> **WHAT THE EXERCISE ASKS**:
Find the line containing "For every named" in the listing below. Repeat it exactly, along with each following line up to and including the one containing "Phrygian noodling".

> **MATERIALS PROVIDED**:
-------

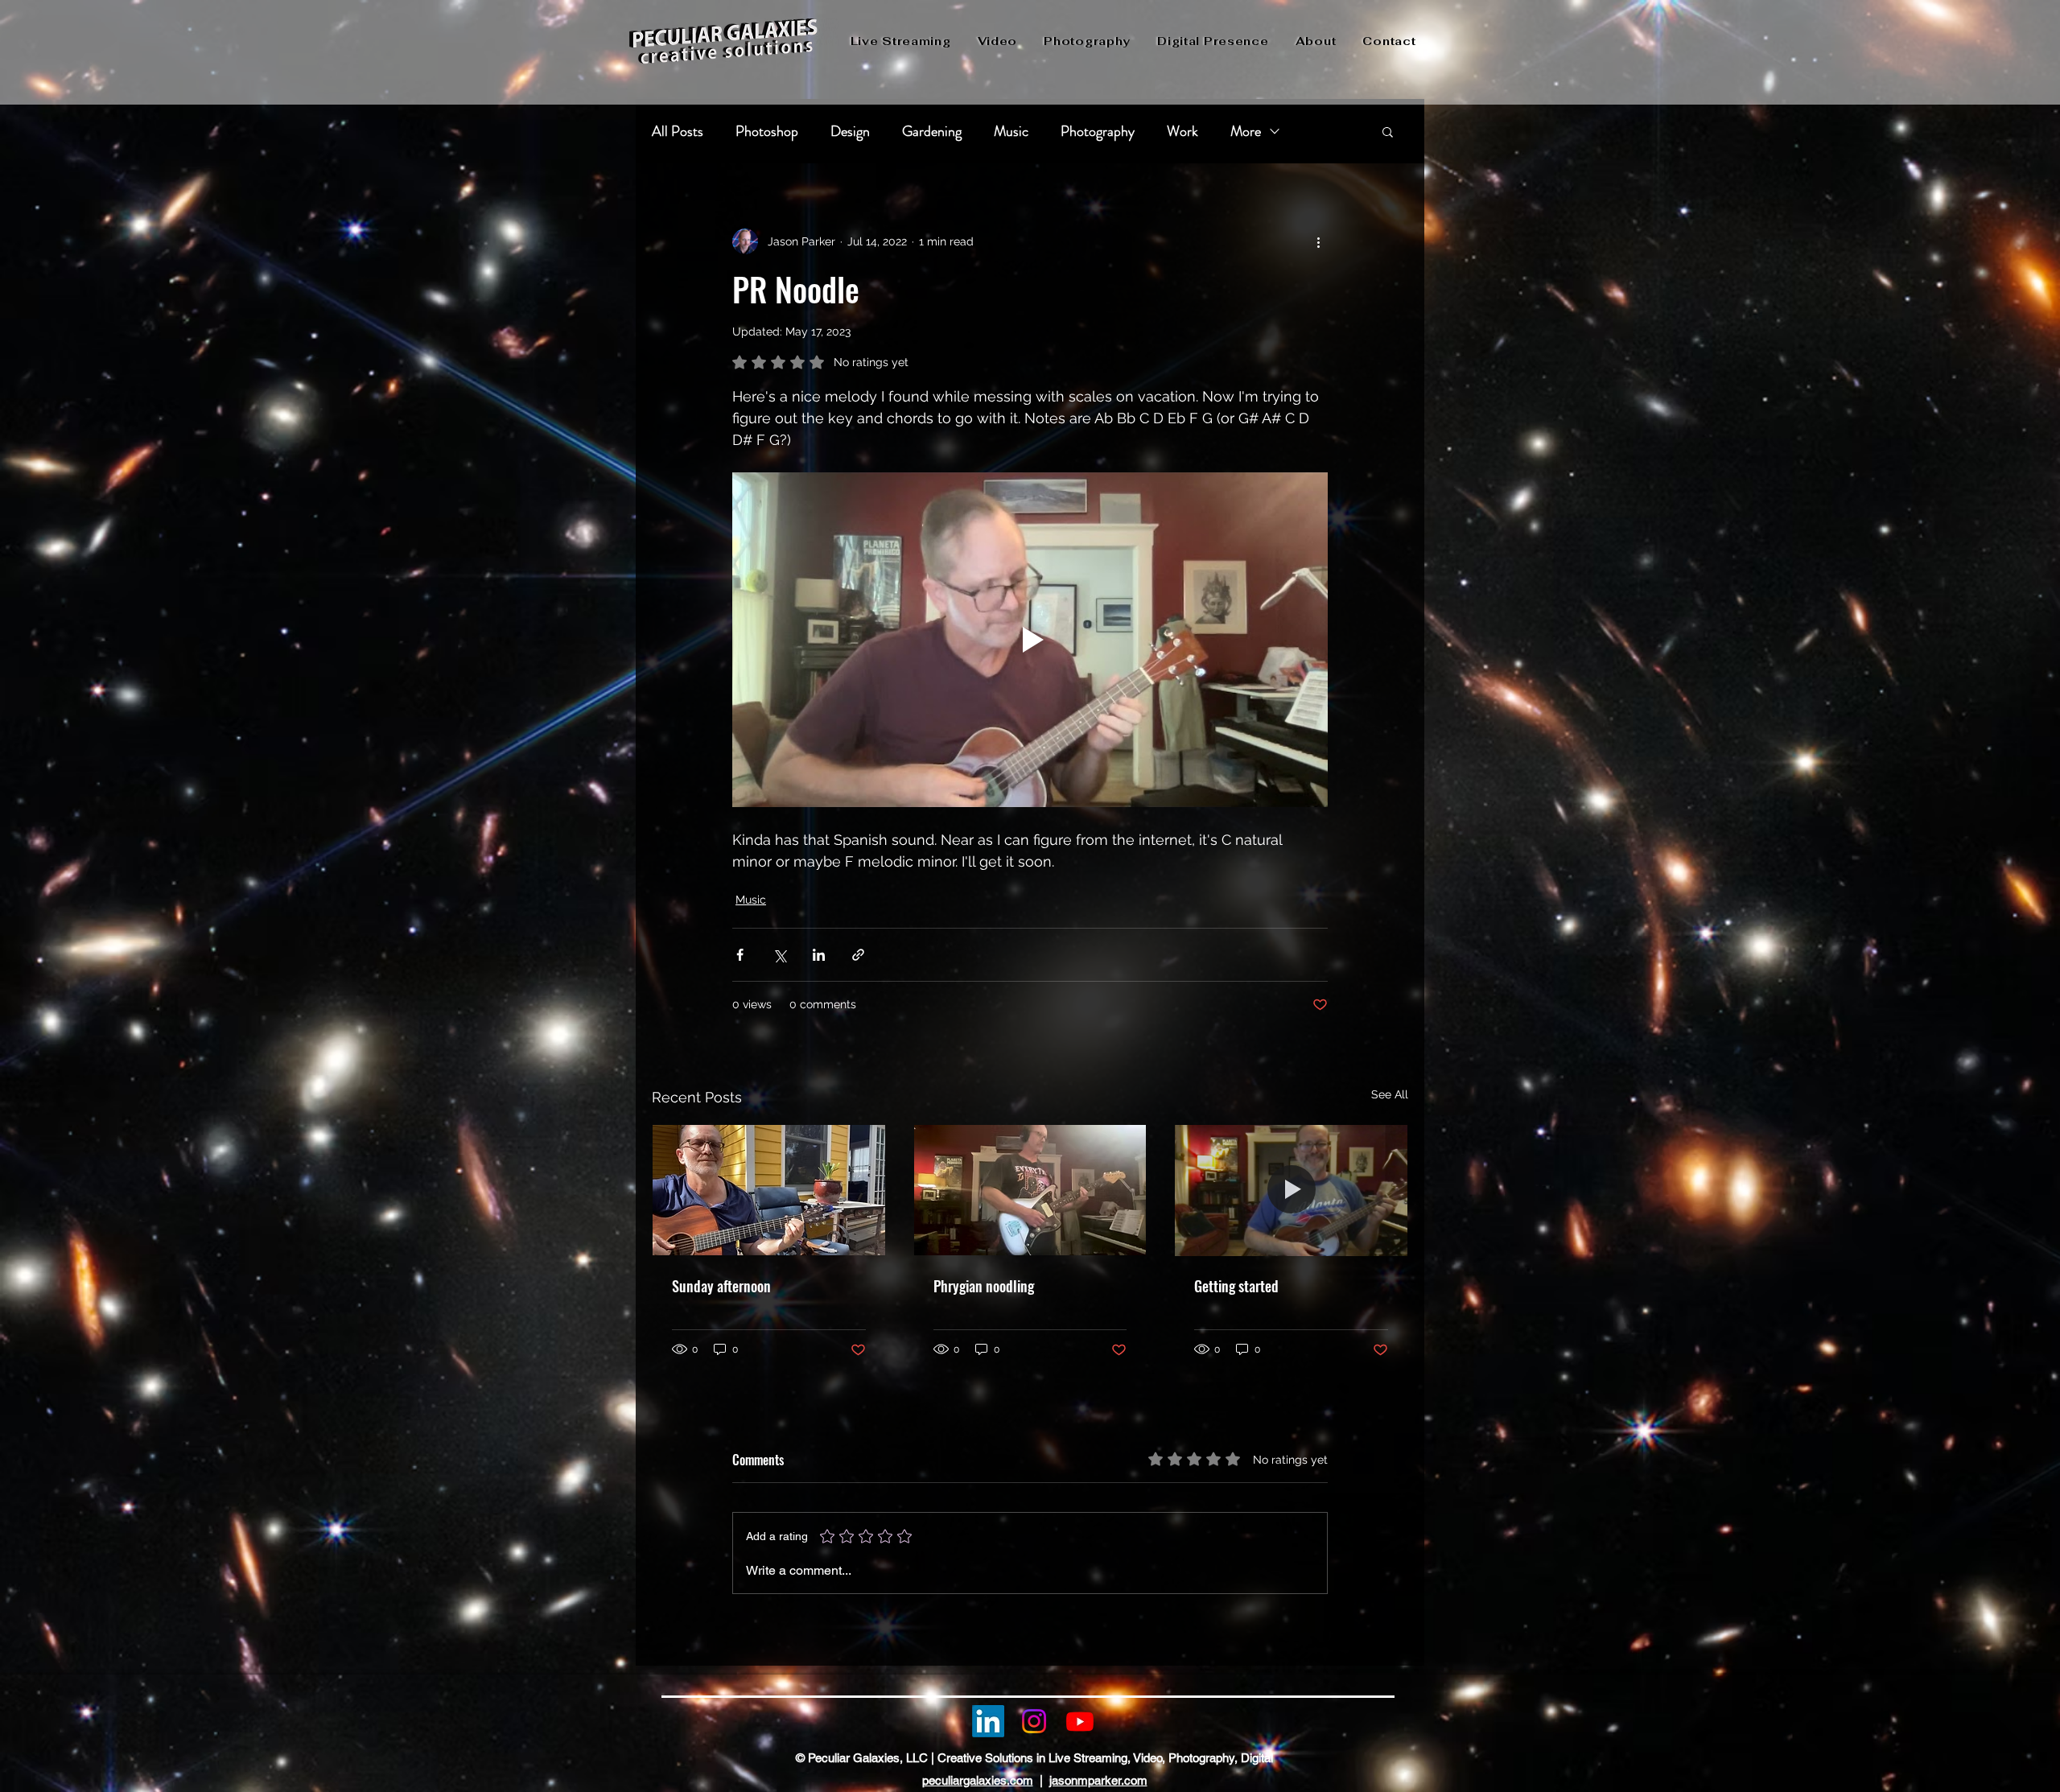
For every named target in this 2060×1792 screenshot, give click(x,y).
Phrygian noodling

-------

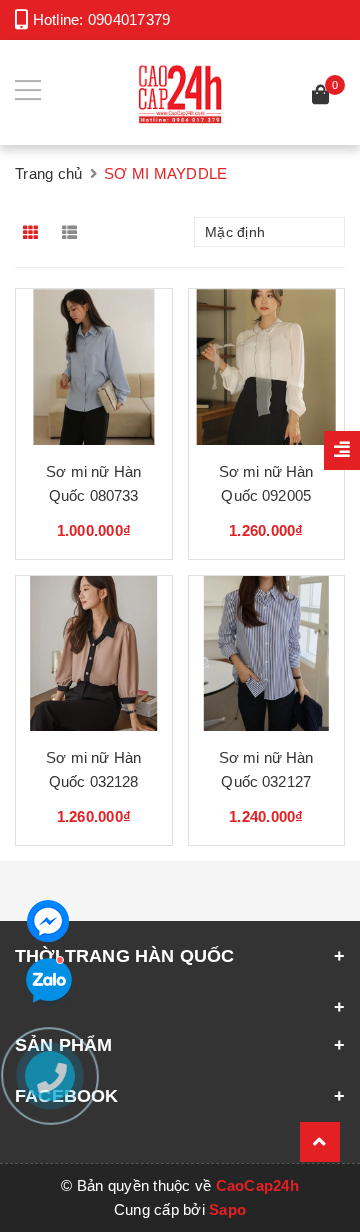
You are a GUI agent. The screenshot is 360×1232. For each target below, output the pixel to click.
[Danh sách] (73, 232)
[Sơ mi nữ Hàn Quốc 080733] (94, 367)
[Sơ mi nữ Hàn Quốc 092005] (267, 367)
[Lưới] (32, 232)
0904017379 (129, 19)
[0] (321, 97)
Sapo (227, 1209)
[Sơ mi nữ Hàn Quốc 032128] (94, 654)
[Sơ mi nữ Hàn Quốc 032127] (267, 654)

-------

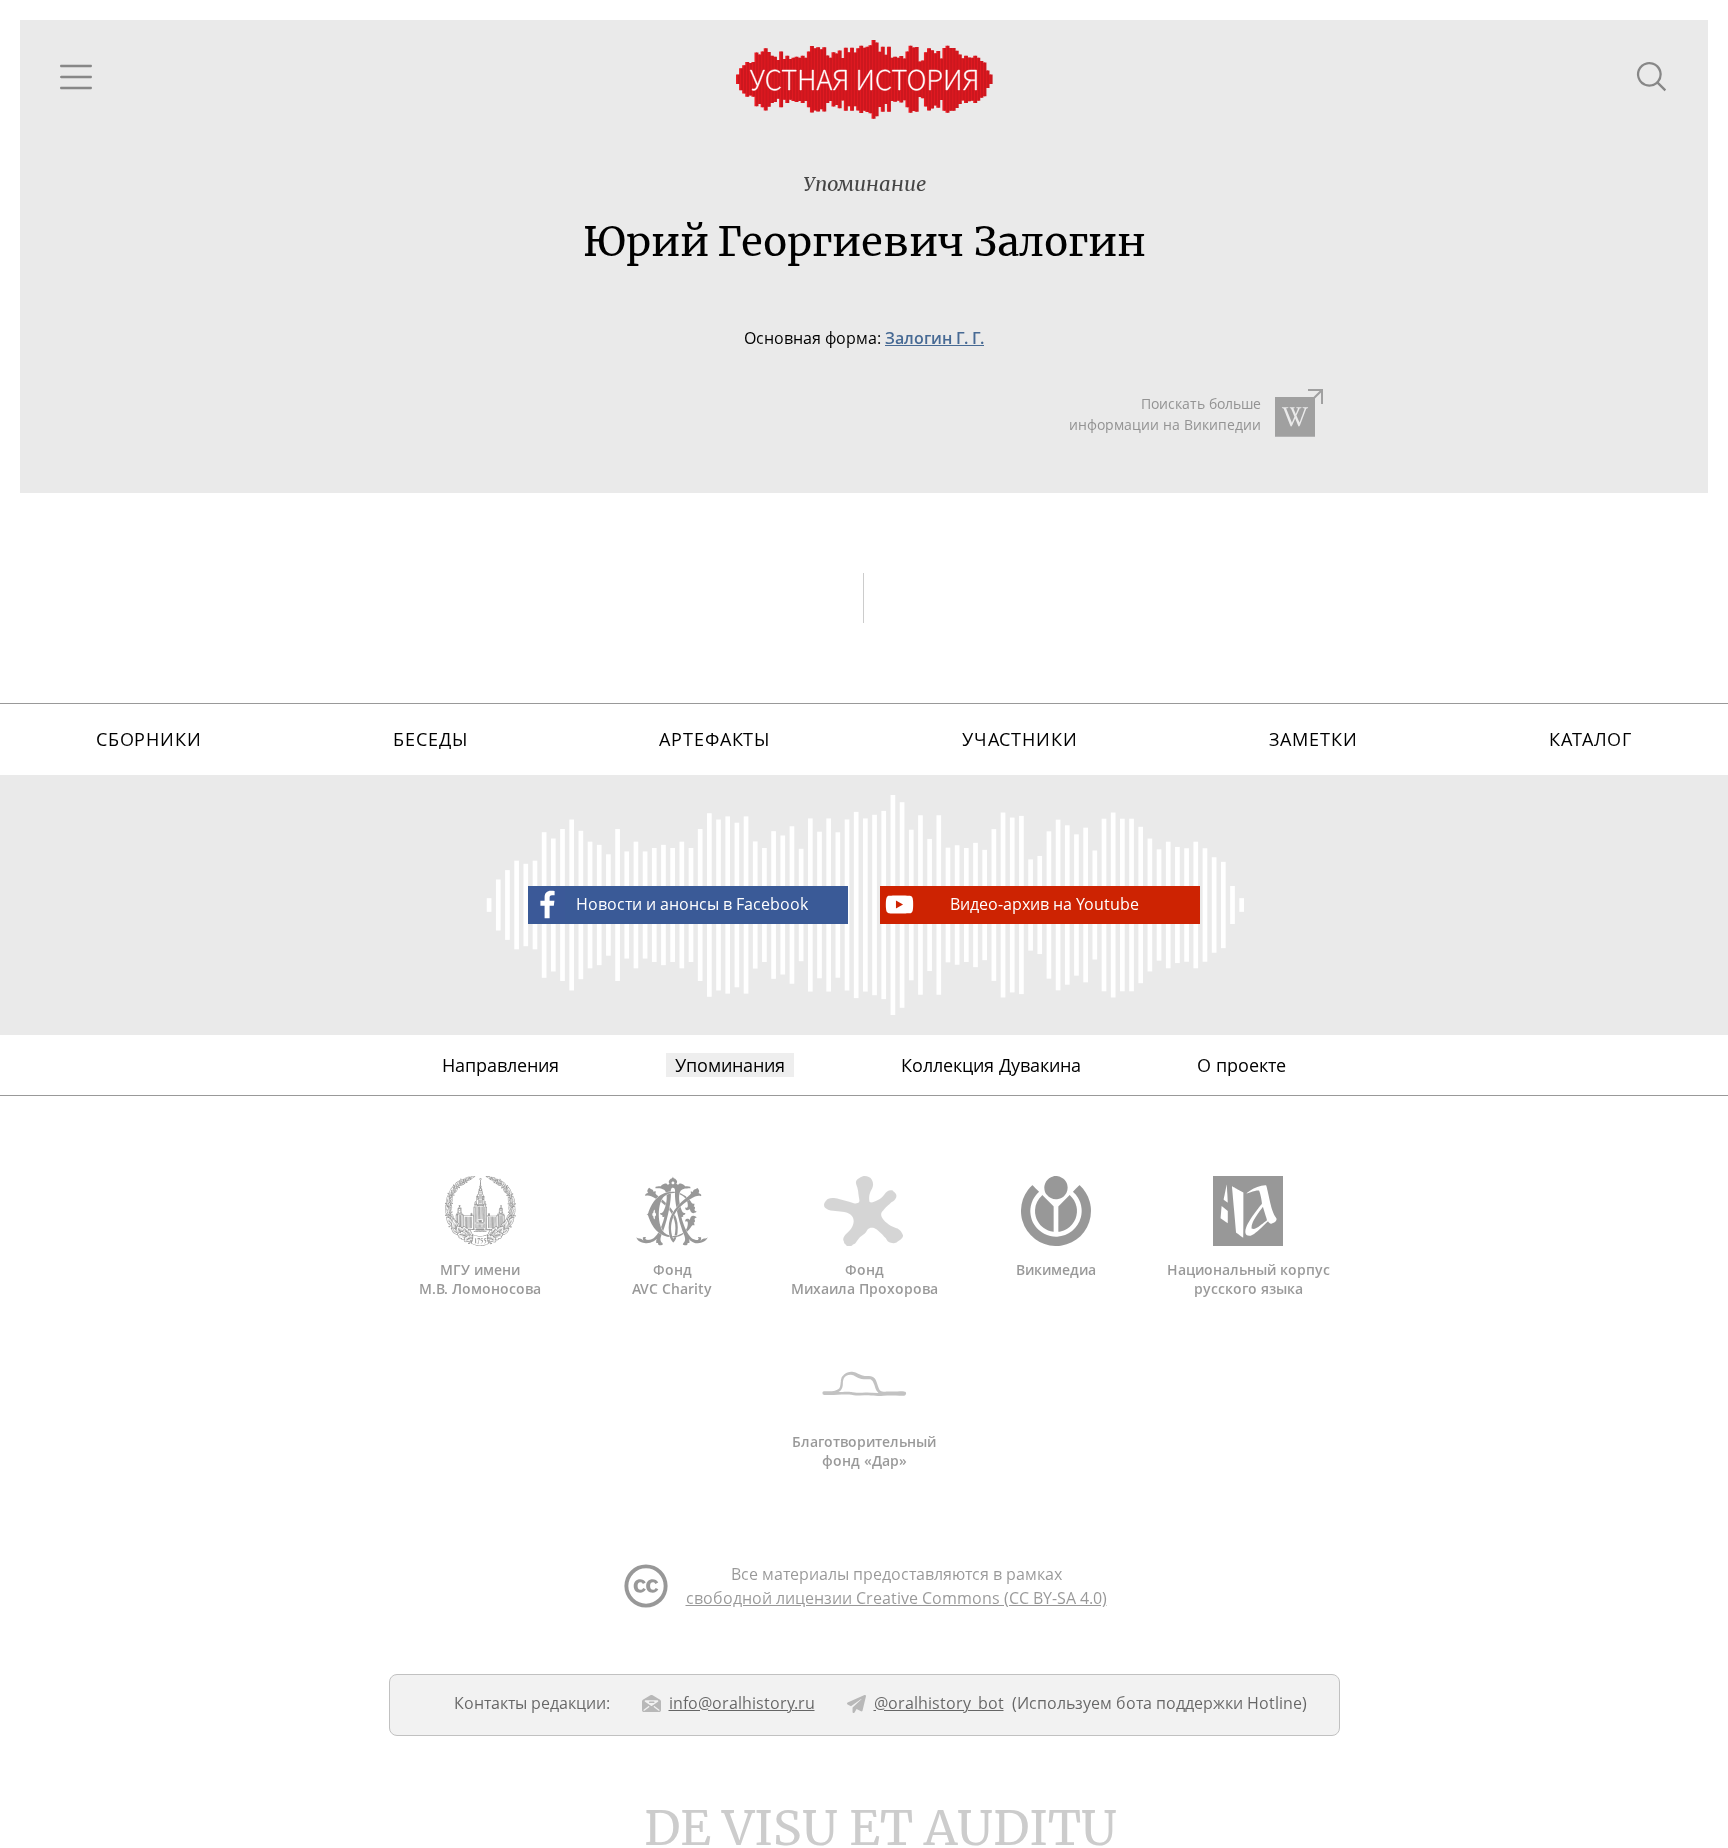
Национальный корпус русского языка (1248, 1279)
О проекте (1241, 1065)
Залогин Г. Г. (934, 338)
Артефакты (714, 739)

-------

> **EXERCISE RESULT**:
For every named target in this 2060×1792 screenshot, give click(x,y).
Phrygian noodling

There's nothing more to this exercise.